### [WHAT TO WORK ON]
Rewrite the part of the data that opens with the line containing "The image size is (2184, 1204)." and closes with the line containing "Describe the element at coordinates (1320, 261)", replacing "Identify the location of" with "Give the position of" and leaving everything else unchanged.
— BEGIN INPUT DATA —
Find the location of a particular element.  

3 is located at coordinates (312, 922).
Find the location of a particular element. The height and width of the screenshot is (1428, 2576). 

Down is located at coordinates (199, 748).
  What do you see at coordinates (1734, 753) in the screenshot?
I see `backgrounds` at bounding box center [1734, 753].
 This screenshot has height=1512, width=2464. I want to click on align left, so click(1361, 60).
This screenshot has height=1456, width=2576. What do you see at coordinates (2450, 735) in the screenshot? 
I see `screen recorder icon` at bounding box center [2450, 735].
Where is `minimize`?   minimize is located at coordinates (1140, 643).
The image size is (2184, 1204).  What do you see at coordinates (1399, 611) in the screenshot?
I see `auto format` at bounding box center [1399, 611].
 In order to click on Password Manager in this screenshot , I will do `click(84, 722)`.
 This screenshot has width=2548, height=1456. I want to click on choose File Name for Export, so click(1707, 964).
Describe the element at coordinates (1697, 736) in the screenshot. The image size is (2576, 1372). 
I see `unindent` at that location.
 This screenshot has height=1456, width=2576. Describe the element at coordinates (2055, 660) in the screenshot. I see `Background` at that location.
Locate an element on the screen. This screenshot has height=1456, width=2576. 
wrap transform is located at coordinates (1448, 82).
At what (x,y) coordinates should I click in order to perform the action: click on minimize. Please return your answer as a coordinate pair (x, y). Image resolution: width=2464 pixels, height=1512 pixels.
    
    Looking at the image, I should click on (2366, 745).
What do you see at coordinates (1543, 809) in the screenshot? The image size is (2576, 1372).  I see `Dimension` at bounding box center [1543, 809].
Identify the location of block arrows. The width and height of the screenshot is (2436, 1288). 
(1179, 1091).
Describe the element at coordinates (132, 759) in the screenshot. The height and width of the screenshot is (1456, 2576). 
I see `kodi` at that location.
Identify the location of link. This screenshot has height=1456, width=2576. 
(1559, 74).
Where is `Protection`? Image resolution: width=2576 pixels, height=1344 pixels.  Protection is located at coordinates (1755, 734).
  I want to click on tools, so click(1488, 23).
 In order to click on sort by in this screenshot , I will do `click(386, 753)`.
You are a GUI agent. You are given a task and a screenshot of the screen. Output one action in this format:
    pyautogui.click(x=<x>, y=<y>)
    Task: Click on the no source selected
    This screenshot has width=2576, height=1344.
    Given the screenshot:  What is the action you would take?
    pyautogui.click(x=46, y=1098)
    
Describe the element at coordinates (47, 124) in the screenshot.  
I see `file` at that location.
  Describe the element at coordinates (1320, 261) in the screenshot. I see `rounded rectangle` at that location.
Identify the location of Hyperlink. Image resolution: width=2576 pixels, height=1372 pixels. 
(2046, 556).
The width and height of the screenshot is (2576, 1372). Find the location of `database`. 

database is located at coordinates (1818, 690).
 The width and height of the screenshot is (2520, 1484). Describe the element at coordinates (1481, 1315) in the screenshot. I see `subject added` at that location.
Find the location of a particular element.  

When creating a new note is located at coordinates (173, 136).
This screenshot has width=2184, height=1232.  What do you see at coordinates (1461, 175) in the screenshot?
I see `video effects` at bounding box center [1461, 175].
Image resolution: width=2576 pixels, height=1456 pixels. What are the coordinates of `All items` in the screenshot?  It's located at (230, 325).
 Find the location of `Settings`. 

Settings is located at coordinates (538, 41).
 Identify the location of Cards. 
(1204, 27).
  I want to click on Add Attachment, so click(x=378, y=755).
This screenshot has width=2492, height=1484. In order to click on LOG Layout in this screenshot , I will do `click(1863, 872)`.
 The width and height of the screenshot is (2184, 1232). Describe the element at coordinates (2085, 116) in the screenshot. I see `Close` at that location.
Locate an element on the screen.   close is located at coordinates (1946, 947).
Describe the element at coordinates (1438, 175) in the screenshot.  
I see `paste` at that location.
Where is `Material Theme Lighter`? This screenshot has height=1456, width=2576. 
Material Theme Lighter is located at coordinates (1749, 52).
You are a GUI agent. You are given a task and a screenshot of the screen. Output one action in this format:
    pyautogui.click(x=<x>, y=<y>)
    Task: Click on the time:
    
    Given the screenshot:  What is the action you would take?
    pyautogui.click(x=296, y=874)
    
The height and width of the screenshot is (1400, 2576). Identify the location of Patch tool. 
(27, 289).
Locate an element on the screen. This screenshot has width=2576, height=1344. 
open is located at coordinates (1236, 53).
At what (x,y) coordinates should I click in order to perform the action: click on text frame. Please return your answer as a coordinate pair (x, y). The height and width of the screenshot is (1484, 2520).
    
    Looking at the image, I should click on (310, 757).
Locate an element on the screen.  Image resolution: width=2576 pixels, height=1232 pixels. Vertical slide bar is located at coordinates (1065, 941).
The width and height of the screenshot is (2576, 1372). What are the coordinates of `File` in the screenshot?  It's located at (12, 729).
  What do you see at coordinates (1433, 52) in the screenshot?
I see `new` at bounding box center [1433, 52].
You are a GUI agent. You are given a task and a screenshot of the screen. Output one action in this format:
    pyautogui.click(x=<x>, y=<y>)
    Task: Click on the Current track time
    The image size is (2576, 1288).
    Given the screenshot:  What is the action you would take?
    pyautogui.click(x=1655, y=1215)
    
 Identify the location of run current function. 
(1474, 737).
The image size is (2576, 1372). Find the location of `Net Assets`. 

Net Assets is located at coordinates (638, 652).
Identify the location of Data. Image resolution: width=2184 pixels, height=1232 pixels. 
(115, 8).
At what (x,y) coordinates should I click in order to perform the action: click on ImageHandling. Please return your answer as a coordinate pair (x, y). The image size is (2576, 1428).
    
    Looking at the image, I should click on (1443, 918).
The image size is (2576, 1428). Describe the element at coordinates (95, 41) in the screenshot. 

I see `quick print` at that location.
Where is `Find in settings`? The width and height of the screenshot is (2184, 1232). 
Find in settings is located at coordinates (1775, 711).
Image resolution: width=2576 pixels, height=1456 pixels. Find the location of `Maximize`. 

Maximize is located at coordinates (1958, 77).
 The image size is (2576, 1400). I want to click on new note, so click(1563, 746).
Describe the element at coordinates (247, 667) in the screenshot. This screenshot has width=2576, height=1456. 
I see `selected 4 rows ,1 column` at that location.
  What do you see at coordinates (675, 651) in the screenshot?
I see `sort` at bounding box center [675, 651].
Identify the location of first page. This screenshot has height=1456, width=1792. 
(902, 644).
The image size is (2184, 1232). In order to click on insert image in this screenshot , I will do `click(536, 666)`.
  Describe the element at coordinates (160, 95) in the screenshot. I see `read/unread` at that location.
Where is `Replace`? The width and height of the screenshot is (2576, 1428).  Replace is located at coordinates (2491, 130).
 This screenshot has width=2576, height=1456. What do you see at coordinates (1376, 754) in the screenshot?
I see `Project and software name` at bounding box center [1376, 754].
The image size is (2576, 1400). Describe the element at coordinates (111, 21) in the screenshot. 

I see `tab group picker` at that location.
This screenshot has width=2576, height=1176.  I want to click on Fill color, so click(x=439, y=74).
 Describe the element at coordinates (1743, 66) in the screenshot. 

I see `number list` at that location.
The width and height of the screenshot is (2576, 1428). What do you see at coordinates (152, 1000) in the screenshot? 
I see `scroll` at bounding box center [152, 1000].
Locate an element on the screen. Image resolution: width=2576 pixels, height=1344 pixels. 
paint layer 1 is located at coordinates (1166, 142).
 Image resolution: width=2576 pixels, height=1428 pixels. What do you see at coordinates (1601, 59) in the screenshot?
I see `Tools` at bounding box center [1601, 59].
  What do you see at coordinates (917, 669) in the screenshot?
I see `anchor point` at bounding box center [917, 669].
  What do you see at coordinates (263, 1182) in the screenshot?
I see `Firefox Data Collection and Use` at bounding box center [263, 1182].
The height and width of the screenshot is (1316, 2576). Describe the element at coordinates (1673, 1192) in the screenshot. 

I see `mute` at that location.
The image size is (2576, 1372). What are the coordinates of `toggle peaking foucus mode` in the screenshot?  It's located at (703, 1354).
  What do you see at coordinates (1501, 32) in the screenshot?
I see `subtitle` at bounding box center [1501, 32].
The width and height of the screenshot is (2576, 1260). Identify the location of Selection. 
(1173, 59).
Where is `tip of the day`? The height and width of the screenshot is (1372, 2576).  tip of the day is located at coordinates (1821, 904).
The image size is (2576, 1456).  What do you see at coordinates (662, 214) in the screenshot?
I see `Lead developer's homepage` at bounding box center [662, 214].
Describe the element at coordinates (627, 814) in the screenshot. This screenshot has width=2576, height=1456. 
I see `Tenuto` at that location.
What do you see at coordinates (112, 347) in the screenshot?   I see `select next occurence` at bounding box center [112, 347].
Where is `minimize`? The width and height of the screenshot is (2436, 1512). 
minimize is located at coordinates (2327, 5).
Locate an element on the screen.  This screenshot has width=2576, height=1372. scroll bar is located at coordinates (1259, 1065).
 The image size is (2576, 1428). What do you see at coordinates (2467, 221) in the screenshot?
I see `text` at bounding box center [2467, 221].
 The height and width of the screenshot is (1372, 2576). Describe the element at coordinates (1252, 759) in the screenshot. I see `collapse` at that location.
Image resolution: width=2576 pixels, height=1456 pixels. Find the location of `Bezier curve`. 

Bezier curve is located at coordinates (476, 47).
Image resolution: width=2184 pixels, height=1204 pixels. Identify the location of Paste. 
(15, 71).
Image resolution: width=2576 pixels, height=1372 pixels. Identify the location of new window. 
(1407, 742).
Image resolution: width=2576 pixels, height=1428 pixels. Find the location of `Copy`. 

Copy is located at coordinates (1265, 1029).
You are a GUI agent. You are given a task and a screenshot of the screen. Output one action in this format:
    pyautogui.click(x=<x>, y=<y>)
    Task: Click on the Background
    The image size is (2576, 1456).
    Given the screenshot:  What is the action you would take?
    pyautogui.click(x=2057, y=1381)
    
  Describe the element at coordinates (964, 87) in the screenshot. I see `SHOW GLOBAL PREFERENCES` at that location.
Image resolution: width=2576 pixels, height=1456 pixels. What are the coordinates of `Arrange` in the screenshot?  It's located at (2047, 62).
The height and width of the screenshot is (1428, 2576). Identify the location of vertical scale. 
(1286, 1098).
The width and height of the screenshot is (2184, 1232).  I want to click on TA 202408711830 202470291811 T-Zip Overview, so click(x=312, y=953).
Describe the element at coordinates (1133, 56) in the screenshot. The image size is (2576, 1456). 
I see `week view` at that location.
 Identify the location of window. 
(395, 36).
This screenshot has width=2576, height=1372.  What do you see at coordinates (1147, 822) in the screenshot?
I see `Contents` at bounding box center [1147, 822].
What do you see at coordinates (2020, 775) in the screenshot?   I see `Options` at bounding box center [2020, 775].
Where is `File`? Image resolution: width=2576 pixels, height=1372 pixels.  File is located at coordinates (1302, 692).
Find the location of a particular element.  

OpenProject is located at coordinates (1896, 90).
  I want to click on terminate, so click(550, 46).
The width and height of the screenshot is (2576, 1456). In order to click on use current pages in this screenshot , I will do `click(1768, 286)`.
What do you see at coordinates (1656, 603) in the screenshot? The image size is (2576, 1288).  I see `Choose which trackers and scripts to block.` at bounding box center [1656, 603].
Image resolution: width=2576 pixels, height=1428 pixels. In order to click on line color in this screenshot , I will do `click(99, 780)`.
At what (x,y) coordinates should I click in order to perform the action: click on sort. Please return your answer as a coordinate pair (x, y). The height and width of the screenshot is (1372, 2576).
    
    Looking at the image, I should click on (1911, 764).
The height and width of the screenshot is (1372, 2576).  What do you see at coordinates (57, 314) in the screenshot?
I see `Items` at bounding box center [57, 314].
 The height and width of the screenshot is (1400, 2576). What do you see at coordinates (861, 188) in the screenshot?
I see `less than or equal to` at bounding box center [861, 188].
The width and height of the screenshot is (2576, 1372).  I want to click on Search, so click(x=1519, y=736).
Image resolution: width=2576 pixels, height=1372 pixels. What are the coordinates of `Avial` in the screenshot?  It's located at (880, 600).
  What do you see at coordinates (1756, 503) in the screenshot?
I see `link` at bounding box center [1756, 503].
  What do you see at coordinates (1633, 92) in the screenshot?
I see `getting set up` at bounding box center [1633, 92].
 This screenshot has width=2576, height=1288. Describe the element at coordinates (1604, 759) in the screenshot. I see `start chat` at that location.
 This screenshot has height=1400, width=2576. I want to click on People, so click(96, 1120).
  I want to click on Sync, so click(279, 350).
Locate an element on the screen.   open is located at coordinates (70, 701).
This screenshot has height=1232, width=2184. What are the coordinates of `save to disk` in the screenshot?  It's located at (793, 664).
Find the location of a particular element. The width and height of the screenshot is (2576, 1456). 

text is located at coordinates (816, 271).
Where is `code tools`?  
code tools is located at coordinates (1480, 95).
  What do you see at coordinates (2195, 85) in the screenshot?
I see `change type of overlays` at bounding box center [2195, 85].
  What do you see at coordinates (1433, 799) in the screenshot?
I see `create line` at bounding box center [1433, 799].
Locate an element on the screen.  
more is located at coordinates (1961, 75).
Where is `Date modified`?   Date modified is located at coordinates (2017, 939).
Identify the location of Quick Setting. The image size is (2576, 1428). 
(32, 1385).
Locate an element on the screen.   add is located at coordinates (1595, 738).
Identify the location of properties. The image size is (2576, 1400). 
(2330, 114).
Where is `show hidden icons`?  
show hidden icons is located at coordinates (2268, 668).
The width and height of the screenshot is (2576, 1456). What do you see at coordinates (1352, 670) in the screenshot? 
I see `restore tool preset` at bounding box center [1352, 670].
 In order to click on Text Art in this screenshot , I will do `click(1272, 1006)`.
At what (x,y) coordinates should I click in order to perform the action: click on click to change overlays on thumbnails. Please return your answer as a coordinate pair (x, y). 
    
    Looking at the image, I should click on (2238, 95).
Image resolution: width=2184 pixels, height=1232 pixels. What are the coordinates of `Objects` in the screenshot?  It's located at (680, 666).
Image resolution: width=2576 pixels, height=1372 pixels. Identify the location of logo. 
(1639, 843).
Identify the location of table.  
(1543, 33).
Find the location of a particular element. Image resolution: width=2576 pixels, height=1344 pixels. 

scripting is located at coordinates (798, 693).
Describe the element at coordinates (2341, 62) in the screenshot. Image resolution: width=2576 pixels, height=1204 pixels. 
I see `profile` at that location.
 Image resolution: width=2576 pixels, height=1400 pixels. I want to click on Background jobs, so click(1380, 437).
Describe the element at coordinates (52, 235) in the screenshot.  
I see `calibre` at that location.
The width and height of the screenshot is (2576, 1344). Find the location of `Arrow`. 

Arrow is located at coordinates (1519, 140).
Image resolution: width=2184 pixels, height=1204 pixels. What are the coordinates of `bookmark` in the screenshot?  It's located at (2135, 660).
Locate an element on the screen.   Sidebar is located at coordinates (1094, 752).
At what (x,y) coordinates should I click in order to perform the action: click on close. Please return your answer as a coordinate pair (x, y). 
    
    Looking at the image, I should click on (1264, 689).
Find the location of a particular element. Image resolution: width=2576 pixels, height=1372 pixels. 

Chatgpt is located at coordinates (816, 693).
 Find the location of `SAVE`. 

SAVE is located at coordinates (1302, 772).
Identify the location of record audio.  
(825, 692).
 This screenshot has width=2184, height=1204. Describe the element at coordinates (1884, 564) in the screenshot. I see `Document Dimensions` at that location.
— END INPUT DATA —
### [EXERCISE SOLUTION]
The image size is (2184, 1204).  What do you see at coordinates (1399, 611) in the screenshot?
I see `auto format` at bounding box center [1399, 611].
 In order to click on Password Manager in this screenshot , I will do `click(84, 722)`.
 This screenshot has width=2548, height=1456. I want to click on choose File Name for Export, so click(1707, 964).
Describe the element at coordinates (1697, 736) in the screenshot. The image size is (2576, 1372). 
I see `unindent` at that location.
 This screenshot has height=1456, width=2576. Describe the element at coordinates (2055, 660) in the screenshot. I see `Background` at that location.
Locate an element on the screen. This screenshot has height=1456, width=2576. 
wrap transform is located at coordinates (1448, 82).
At what (x,y) coordinates should I click in order to perform the action: click on minimize. Please return your answer as a coordinate pair (x, y). Image resolution: width=2464 pixels, height=1512 pixels.
    
    Looking at the image, I should click on (2366, 745).
What do you see at coordinates (1543, 809) in the screenshot? The image size is (2576, 1372).  I see `Dimension` at bounding box center [1543, 809].
Give the position of block arrows. The width and height of the screenshot is (2436, 1288). 
(1179, 1091).
Describe the element at coordinates (132, 759) in the screenshot. The height and width of the screenshot is (1456, 2576). 
I see `kodi` at that location.
Give the position of link. This screenshot has height=1456, width=2576. 
(1559, 74).
Where is `Protection`? Image resolution: width=2576 pixels, height=1344 pixels.  Protection is located at coordinates (1755, 734).
  I want to click on tools, so click(1488, 23).
 In order to click on sort by in this screenshot , I will do `click(386, 753)`.
You are a GUI agent. You are given a task and a screenshot of the screen. Output one action in this format:
    pyautogui.click(x=<x>, y=<y>)
    Task: Click on the no source selected
    This screenshot has width=2576, height=1344.
    Given the screenshot:  What is the action you would take?
    pyautogui.click(x=46, y=1098)
    
Describe the element at coordinates (47, 124) in the screenshot.  
I see `file` at that location.
  Describe the element at coordinates (1320, 261) in the screenshot. I see `rounded rectangle` at that location.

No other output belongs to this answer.